SOURCE INFORMATION:
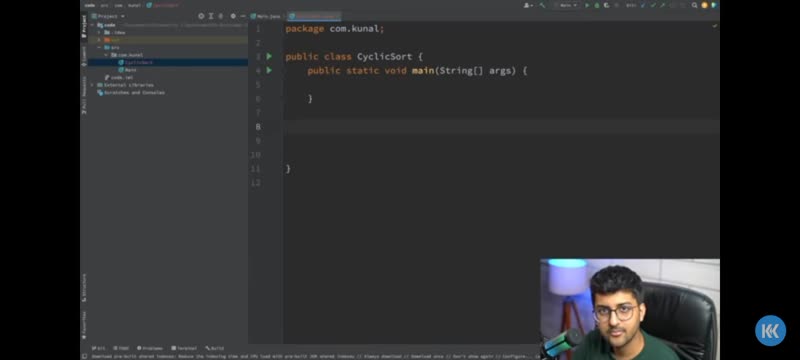Click empty line 8 in the code editor
The image size is (800, 360).
pos(501,126)
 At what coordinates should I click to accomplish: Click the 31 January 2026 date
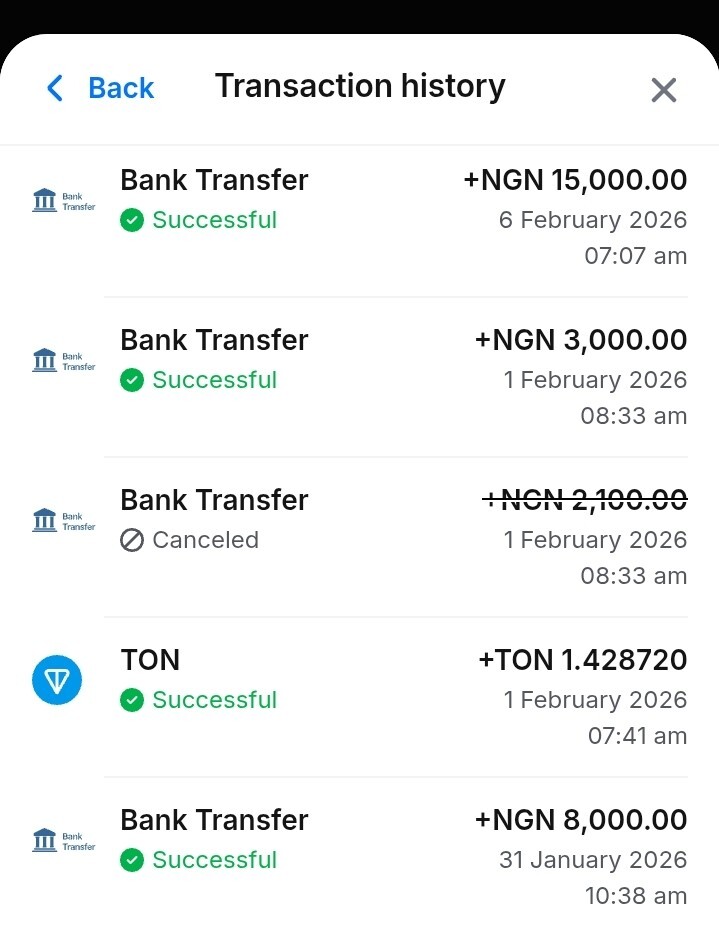[x=593, y=860]
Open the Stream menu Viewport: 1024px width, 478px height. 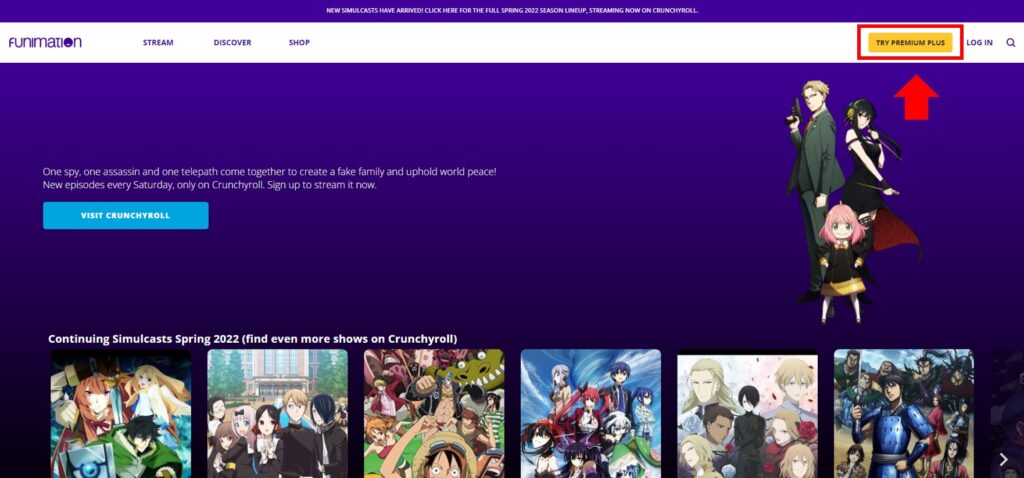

WORK INSTRUCTIONS: Pictures stay out of the copy. Reproduce exactly the lines from the one containing "At what coordinates" through the last line of the records above, both included.

OUTPUT:
 At what coordinates should I click to accomplish: Click the 31 January 2026 date
[x=593, y=860]
Open the Stream menu Viewport: 1024px width, 478px height. 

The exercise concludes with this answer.